**Requirement**
Go over the data and work out how many lines include the word "computer". Give that number only.
***** Information shown *****
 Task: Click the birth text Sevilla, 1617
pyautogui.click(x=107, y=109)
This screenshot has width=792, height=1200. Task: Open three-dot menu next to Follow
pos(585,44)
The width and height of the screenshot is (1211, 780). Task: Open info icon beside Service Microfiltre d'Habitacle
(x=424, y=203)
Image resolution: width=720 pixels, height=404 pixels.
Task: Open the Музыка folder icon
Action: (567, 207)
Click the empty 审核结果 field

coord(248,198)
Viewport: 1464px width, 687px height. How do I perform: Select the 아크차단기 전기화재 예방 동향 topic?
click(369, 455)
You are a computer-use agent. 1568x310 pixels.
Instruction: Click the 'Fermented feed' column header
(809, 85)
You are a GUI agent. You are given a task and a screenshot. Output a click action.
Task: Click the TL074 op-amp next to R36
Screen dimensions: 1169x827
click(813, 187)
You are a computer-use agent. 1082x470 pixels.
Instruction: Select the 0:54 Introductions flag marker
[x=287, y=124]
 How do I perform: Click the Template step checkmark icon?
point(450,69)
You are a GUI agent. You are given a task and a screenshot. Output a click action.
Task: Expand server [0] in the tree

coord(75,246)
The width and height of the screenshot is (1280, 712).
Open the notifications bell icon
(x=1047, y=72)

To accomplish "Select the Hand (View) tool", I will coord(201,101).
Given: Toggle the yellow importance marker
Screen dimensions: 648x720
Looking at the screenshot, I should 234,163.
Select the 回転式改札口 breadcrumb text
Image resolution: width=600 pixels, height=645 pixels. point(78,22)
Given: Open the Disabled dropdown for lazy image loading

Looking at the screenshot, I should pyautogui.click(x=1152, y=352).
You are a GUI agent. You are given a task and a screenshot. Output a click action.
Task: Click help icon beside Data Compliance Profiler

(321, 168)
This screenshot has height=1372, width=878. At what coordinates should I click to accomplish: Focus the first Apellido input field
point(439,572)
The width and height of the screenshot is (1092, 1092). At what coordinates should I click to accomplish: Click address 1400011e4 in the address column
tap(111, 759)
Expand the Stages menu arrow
*****
**Task response**
2